法改正により、空き家を持っている人には次のような影響が出てきます。

  • 「放置しておけば安い」という考えは通用しなくなる
  • 管理不足でも税優遇が外れる可能性がある
  • 行政からの指導・勧告を受けるリスクが増える
  • 逆に「活用」する道を選べば、補助金や支援制度が使える可能性もある

つまり、今までのように「とりあえずそのまま」という選択肢は難しくなり、何らかの判断を迫られる時代に入ったといえるでしょう。


5. 実際の自治体の取り組み

改正法を受け、各自治体でも独自の動きが出ています。

  • 解体費用の一部を補助する制度
  • リフォームや活用の助成金
  • 空き家バンクの拡充で移住希望者とマッチング

例えば、地方都市では「子育て世帯に空き家を無償で貸し出し、リフォーム費用を補助」といった取り組みも始まっています。単に空き家を減らすだけでなく、地域活性化にもつなげようとする動きが広がっているのです。


6. 私たちが知っておきたいこと

制度が変わった今、空き家を所有する人にとって大切なのは「早めに対応する」ことです。

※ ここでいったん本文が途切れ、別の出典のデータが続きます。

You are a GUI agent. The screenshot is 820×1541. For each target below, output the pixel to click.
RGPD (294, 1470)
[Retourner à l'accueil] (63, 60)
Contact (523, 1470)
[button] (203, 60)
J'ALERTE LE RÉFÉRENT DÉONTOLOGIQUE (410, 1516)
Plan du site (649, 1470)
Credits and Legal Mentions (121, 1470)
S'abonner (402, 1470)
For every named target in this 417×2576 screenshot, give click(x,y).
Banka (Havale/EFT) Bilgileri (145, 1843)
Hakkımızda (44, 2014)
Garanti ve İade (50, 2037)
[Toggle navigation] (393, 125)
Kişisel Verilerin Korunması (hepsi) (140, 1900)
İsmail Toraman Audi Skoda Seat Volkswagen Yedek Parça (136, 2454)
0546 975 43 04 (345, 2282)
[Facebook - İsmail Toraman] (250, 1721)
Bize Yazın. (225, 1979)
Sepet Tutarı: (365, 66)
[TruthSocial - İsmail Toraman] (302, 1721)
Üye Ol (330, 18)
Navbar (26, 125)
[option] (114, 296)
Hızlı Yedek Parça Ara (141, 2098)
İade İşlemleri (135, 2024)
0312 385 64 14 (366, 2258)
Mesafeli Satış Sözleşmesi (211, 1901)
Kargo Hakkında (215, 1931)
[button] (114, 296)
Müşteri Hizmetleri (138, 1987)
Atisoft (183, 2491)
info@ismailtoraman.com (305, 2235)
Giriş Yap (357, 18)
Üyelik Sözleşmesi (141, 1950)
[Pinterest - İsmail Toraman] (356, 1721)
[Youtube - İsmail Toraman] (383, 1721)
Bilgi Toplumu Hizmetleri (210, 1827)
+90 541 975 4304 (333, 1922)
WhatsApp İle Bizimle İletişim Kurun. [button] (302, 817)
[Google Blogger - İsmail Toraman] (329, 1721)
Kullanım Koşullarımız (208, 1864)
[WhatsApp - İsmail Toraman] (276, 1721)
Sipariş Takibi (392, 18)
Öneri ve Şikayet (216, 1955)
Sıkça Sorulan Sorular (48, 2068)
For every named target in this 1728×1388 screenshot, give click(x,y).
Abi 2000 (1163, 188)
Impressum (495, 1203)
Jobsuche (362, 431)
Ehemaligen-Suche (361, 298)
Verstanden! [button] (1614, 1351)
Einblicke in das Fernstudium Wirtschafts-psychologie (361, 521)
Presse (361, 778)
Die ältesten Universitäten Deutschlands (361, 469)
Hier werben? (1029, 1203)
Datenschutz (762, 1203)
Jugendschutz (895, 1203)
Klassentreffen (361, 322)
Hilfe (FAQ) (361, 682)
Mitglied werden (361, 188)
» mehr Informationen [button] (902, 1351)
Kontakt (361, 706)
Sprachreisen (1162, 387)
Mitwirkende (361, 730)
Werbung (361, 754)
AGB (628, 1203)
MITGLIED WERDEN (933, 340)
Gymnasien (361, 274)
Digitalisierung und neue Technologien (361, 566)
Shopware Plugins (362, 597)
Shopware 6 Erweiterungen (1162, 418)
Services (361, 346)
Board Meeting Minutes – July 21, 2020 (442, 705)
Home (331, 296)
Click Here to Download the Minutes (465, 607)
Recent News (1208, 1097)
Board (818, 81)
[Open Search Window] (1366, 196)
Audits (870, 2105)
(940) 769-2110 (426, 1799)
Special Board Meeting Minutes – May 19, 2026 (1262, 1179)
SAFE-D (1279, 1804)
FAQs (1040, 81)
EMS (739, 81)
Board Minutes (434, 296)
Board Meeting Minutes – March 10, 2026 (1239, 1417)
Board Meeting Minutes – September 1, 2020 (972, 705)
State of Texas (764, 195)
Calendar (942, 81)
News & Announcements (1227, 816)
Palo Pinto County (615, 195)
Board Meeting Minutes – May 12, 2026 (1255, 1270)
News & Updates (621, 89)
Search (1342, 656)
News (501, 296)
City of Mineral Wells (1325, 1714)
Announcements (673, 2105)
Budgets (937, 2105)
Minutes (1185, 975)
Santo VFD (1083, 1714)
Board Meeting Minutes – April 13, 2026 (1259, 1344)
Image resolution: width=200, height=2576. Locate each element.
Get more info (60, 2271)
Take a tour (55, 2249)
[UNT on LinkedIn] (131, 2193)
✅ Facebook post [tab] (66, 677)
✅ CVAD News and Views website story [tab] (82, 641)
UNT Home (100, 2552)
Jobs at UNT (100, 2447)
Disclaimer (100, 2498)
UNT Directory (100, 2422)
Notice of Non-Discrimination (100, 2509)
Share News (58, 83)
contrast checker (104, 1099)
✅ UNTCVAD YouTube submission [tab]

  • 空き家を相続したら、放置せずに早めに方向性を決める
  • 管理が不十分でも不利益が生じる可能性があることを理解する
  • 売却・賃貸・活用・解体などの選択肢を知っておく
  • 自治体の補助制度や空き家バンクを調べておく

これらを意識しておくだけで、余計な負担を避けることができます。


おわりに

2015年の法律制定から2023年の改正を経て、空き家対策は「放置抑制」から「利活用促進」へと大きく方向性を変えてきました。

空き家をどう扱うかは、もはや「その家の持ち主だけの問題」ではなく、地域と社会全体に関わるテーマです。
次回は、実際にどんな事例があり、空き家を「処分」または「活用」しているのかを紹介していきます。リアルな相談例から、私たちが学べるヒントを探っていきましょう。


📌 参考資料:FPジャーナル 2025年4月号「日本の空き家の現況と対策」


という事で、今回は以上とさせていただきます。

次回以降も、よろしくお願いします。